Summary: | 碩士 === 文化大學 === 西洋文學學系 === 81 === This thesis aims to explore, from the angle of Jean- Francois
Lyotard's narrative analysis in The Postmodern Condition,
how the institution and all the formerly unquestioning
rules make the artists devoid of action and thinking in
Beckett's Not I, That Time, and Footfalls. The dramatic figures
in the three plays, the outraged artists, suffer from their
obsessive painful memories in which they have been oppressed
with the institution and the allusions to the God-like
eternity.

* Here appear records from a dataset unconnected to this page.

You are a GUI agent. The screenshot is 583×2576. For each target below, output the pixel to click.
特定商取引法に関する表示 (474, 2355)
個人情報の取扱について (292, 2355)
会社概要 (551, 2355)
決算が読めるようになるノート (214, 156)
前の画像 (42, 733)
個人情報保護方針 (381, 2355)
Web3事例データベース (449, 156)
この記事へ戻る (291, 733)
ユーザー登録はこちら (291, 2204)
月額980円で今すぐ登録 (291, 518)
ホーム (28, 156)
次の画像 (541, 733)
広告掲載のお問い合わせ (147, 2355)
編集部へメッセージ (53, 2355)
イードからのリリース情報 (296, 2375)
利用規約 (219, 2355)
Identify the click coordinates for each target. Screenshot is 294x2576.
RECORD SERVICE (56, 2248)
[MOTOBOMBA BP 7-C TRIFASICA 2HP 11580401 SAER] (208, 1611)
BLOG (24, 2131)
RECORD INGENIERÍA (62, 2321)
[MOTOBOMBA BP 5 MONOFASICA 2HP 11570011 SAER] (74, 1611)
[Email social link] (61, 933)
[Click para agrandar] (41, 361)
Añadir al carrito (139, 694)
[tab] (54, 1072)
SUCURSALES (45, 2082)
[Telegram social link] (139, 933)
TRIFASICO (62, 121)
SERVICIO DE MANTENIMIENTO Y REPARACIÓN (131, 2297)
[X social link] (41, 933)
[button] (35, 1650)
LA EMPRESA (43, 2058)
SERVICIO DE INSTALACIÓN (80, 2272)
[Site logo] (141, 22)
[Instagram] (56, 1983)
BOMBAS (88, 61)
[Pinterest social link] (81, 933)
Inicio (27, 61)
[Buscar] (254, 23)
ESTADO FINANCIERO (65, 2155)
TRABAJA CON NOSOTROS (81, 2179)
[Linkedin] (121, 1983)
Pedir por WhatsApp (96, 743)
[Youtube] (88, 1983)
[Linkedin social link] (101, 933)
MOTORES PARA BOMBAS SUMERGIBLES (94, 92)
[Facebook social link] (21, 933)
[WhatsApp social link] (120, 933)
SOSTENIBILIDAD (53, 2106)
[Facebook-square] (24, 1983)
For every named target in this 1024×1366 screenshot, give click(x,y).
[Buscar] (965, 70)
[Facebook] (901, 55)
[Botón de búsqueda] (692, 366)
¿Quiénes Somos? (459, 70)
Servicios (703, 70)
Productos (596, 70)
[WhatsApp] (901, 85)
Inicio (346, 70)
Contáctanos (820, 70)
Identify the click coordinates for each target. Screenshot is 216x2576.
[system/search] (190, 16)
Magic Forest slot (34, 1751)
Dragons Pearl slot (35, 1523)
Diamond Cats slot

In the three plays, Beckett employs the
disembodied structure and fluid language to detach from a
center (the institution), to affirm the institution to be
simply an illusion of a coherent self, and to delegitimize
(to remove the over-legitimation of) the God-like eternity and
the institution. By virtue of the separate language games in
constant storytelling, the artists in the three plays have
arrived at consuming their painful memories, validated
their existence, and confirmed a self recognition which
is constantly transformed as time goes by. Beckett's
aesthetic assertions in "Three Dialogues" share some
traits of the language games in Not I, That Time and
Footfalls. This thesis intends to rethink, according to
Lyotard's remarks on art in The Postmodern Condition,
about Beckett's aesthetic conception in "Three Dialogues" and
its association with the three plays. The deconstruc- tion of
the totality and the affirmation of the free plays of language
games uphold the major premises this thesis acts on. The
purpose of this discussion is to emphasize the artists'
endless games of creative multiformity with language games
in order to widen the artist's inventive space.